Poverty line set for HK
September 28, 2013
Chief Executive CY Leung chaired the first Commission on Poverty Summit today, at which Chief Secretary and commission Chairman Carrie Lam announced the poverty line for 2012 to be 50% of median monthly household income before tax and welfare transfers.
The 2012 poverty line for one-person households is set at $3,600, and at $7,700, $11,500, $14,300, $14,800 for two, three, four and five-person households, and $15,800 for households with six or more people.
Mrs Lam pointed out the poverty line has limitations as an analysis tool.
“For example, assets are not taken into account and this may overstate the number of people living in poverty. Hence, a poverty line should not be taken as the poverty-alleviation line,” she said, adding that relative poverty will mean a poorer population always exists statistically.
Among the 400,000 households below the poverty line after taking recurrent cash benefits into account, 102,700 households were living on Comprehensive Social Security Assistance. The remaining 300,300 were non-CSSA households, of which 11,300 households were unemployed, 143,500 households were working households and 145,500 households were economically inactive households.
Before policy intervention, there were 541,000 poor households, involving 1,312,000 people, and the poverty rate was 19.6%. Mrs Lam said policy intervention can bring down the number of households in poverty to 403,000, involving 1,018,000 people, resulting in a poverty rate of 15.2%.
For all 1.02 million people to be lifted up to the poverty line, $14.8 billion would be needed, she said. This represents an average of $3,100 spent per household.
Mrs Lam said Comprehensive Social Security Assistance has the most notable impact on poverty alleviation among recurrent cash policies, lifting 90,000 households out of poverty.
Among the 100,000 CSSA households who were still living under the poverty line after policy intervention, almost 80% were public housing tenants and 10% were living in self-financed private housing or Home Ownership Scheme flats. It is believed they do not face significant problems with housing needs.
Mrs Lam said the 140,000 non-CSSA working households should be given priority, as this group of households has a greater number of people, more than 80% of which are households of three people or more. That means a dependency ratio of 1:2, or one person supporting three dependents, with 30% being children and students, she said.
Mrs Lam said employment is the best way to tackle poverty. Actions proposed included work incentives, focusing public resources on the working poor, and supporting youth in CSSA families in their studies.
Apart from members of the commission and its six task forces, representatives of political, business and academic sectors, think tanks, non-governmental organisations, service groups, and principal officials took part in today's summit.

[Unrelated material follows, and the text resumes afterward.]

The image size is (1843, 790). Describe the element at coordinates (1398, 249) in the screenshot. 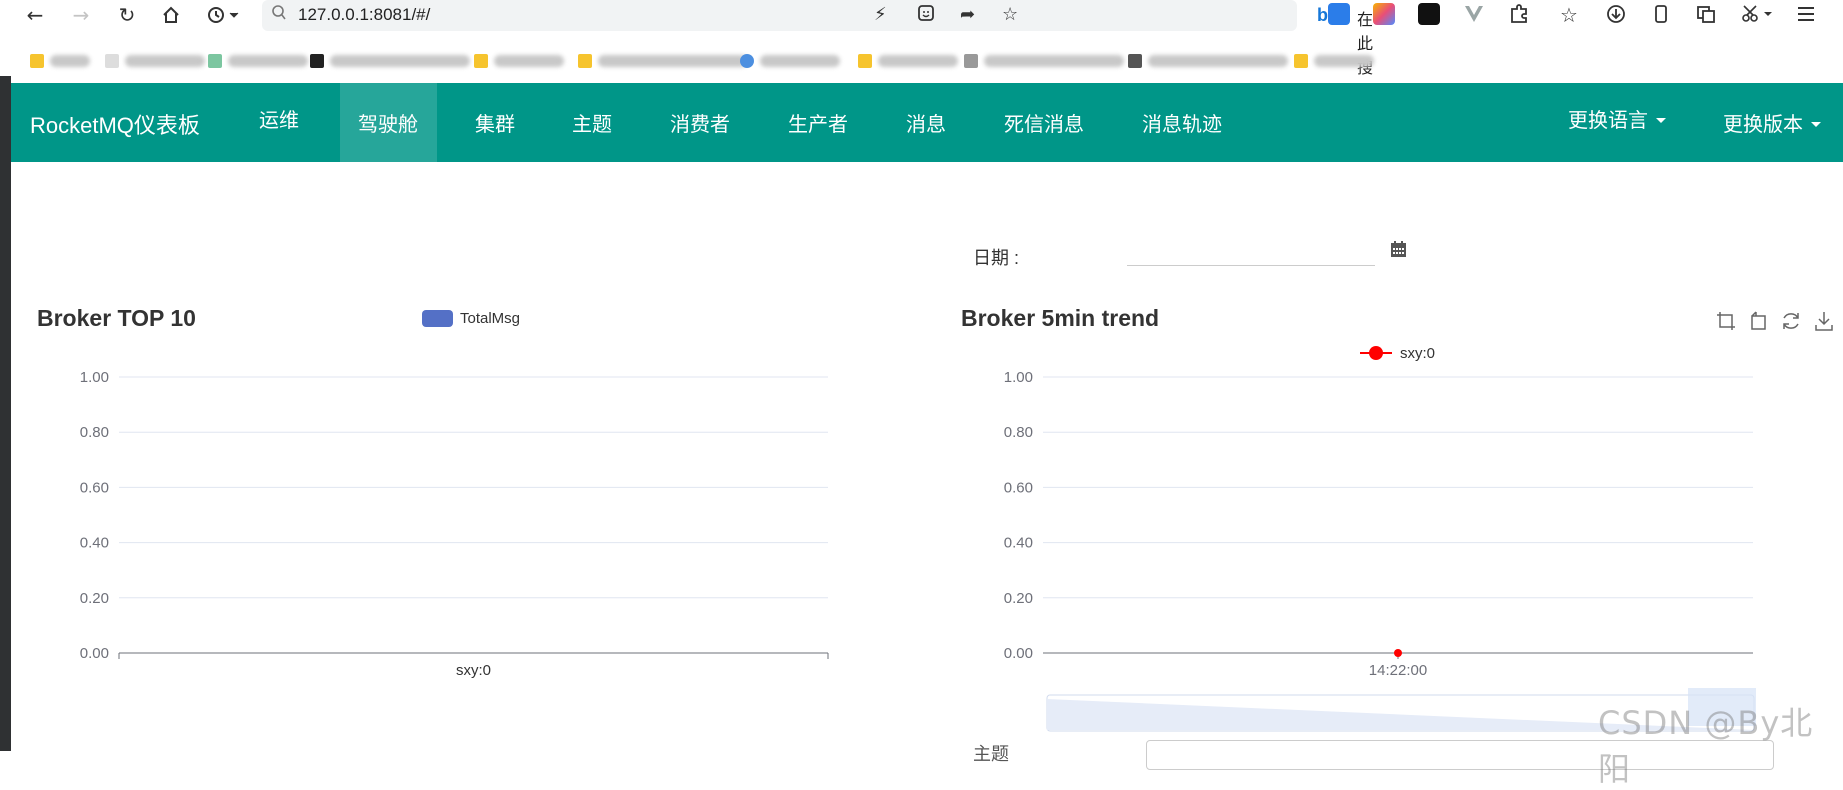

At the summit, Mr Leung officiated at ceremonies for projects under three task forces – the inauguration ceremony for the Social Innovation & Entrepreneurship Development Fund, the launching ceremonies for the Future Stars programme and the Talent-Wise Employment Charter and Inclusive Organisations Recognition Scheme.

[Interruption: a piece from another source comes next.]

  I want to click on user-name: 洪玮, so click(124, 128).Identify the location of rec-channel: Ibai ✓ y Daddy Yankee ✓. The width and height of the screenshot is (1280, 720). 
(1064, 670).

During the second half of the summit, Mr Leung, Mrs Lam and task force chairpersons and vice-chairpersons exchanged views with participants on poverty-alleviation strategies and work priorities.

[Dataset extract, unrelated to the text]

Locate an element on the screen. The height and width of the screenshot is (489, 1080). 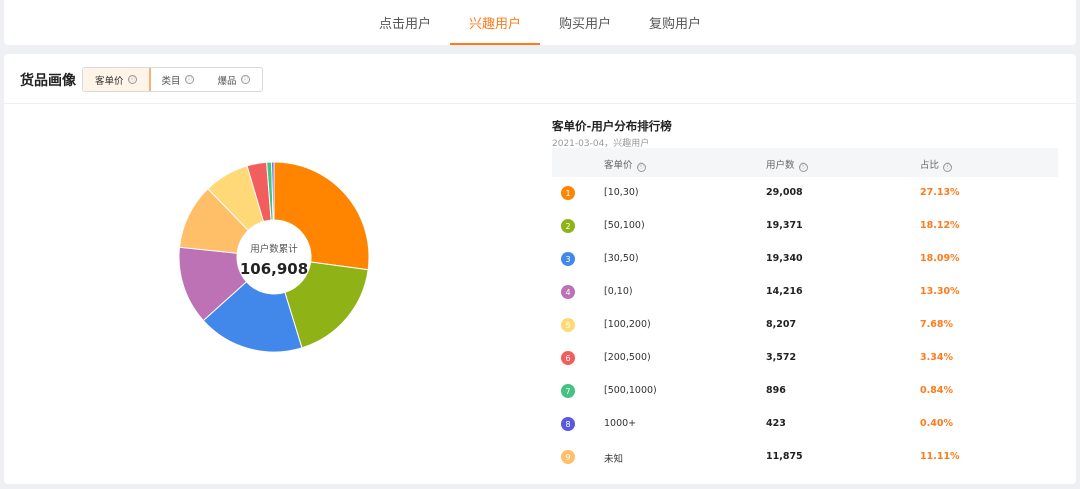
user-count-cell: 14,216 is located at coordinates (784, 292).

At a press conference after the summit, Mr Leung said the Government has been determined to set the poverty line, which has been done for the first time now in Hong Kong.
There are many reasons for poverty he said, including old age, illness and inadequate salary, and giving out cash handouts cannot resolve the problem.
Economic development can help to improve poverty, creating more jobs and helping people achieve self-reliance through alleviation measures.
Mrs Lam said a poverty line does not equate to a poverty prevention line, nor is it an intervention threshold.
She said the Government wants to mobilise and provide people with more opportunities for upward mobility.